In contrast to L-glutamine, lipid emulsions are routinely administered to patients receiving nutritional support. The provision of fat during intravenous feeding is essential, but the potentially toxic byproducts of fatty acid oxidation may have adverse metabolic consequences. In the present study, we have examined the effect of L-glutamine, an inhibitor of fatty acid oxidation, on the development of defective blood glucose regulation caused by a 48-hour infusion of 10% intralipid in rats. Male Sprague-Dawley rats (200-290 g) were anesthetized with sodium pentobarbital, the right femoral vein cannulated, and baseline blood samples were taken. Each rat was placed in a metabolic cage with access to water, in the presence or absence of rodent chow. Two hours after waking, the rats were infused with 10% intralipid with either saline (control), 2% L-glutamine, or 2% L-alanine. After 48 hours, all animals were sacrificed and blood samples were again obtained. The mean +/- SEM plasma glucose levels before and after lipid infusion at the rate of 1 mL/hr in control rats fed ad libitum, were 125 +/- 13 and 170 +/- 5 mg/dL (p < 0.01, n = 7). Similarly, plasma free fatty acids (FFA) in these animals rose from 0.74 +/- 0.11 to 1.34 +/- 0.32 mmol/L (p < 0.05). Plasma insulin levels also increased from 337 +/- 44 to 1278 +/- 88 pg/mL (p < 0.01).
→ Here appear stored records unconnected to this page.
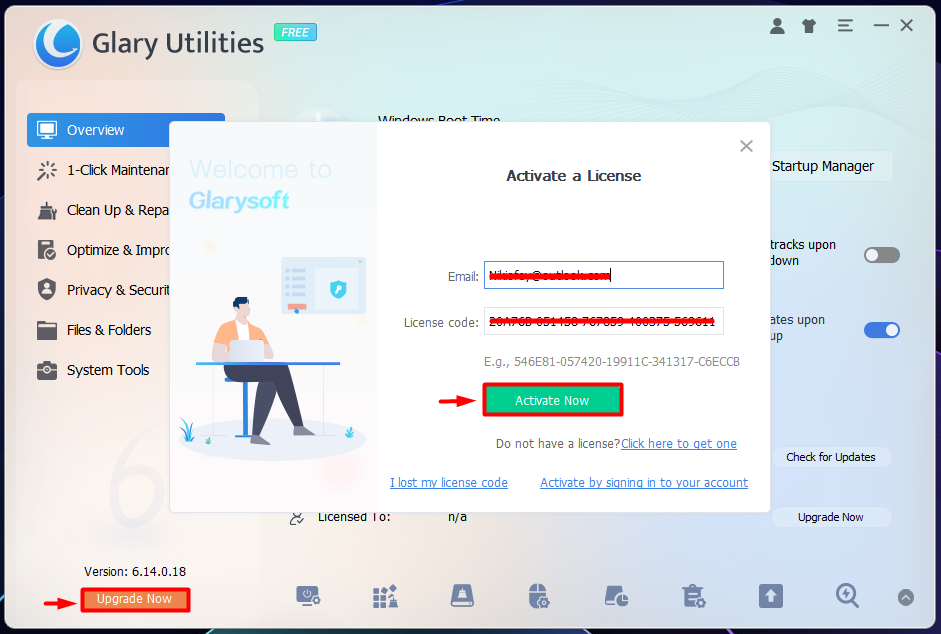Toggle the erase privacy tracks switch

pos(881,255)
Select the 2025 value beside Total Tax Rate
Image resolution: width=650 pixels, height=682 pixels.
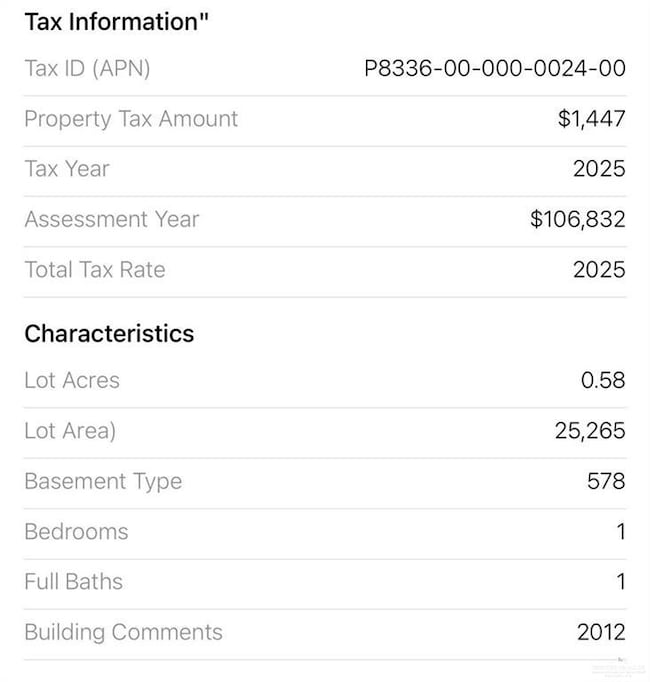tap(599, 269)
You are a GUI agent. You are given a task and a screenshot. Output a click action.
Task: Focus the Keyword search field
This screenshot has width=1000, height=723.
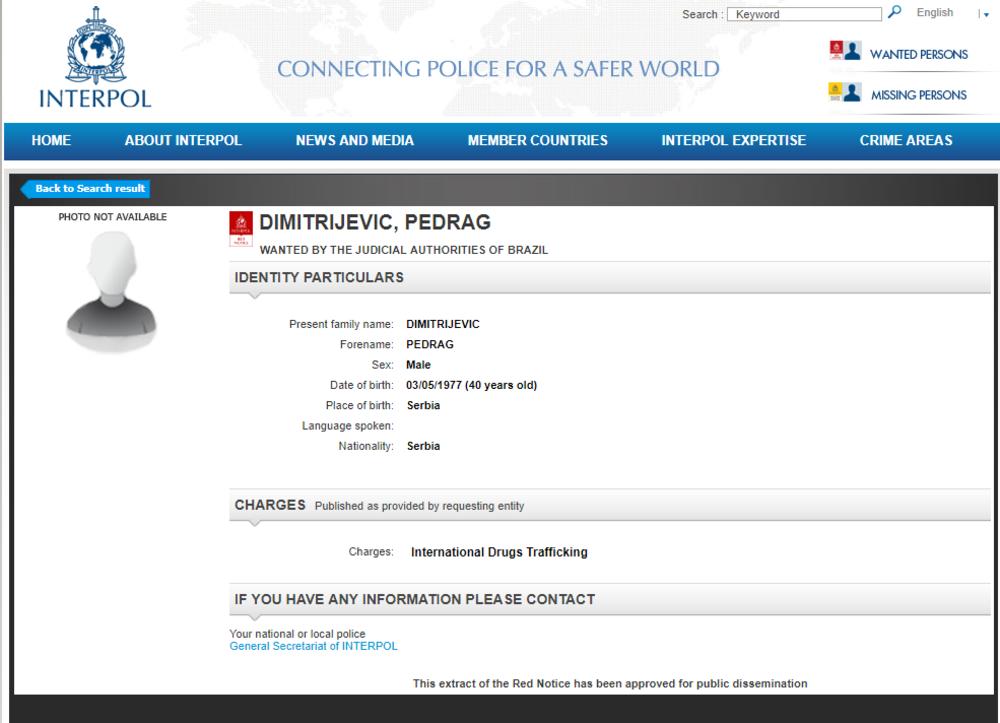click(806, 14)
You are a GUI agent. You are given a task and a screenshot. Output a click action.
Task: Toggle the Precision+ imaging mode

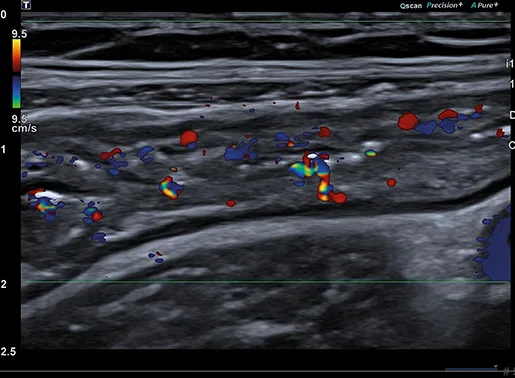444,5
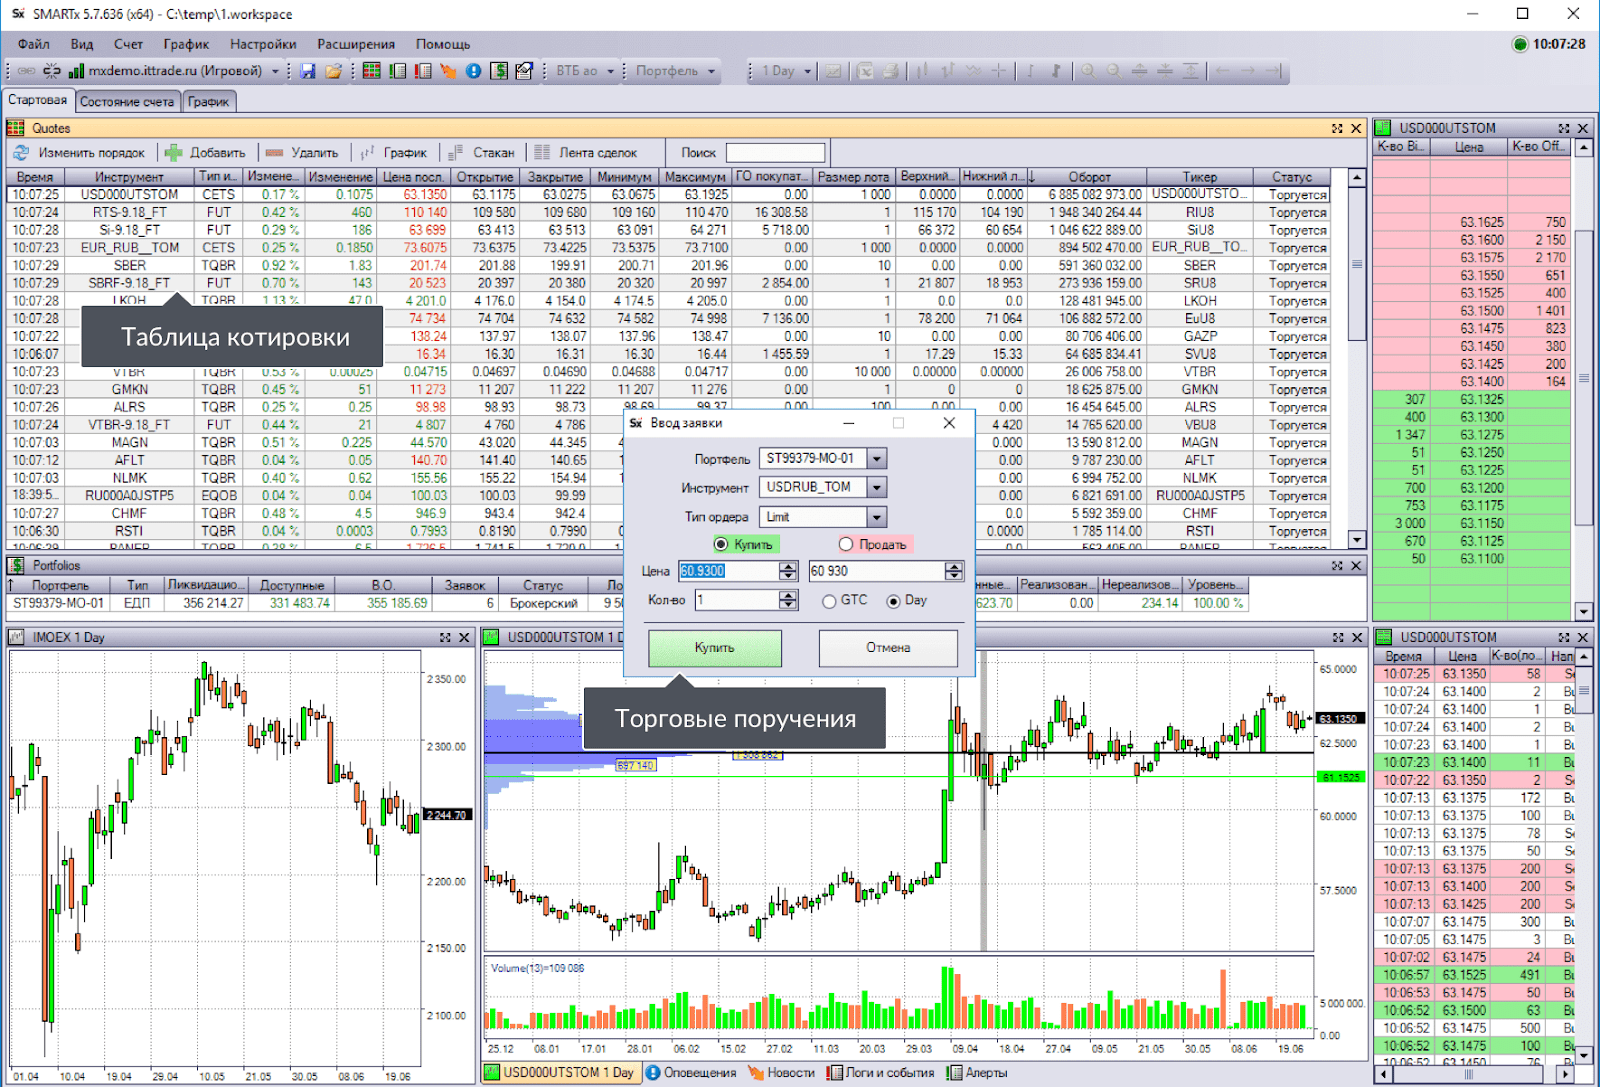Image resolution: width=1600 pixels, height=1087 pixels.
Task: Click the blue exclamation alerts icon
Action: 474,71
Reduction of intralipid dose infusion did not prevent insulin resistance characterized by hyperglycemia and hyperinsulinemia. However, addition of L-glutamine to the high-dose lipid infusion with chow feeding prevented changes in plasma glucose, insulin levels, and FFA but not triglyceride levels. Also, glutamine but not alanine supplementation in intralipid infused rats without chow feeding prevented changes in plasma glucose, insulin, and malondialdehyde levels. In conclusion, these data show that glutamine supplementation during intravenous lipid administration in rats prevents the development of impaired glucose regulation associated with hyperlipidemia.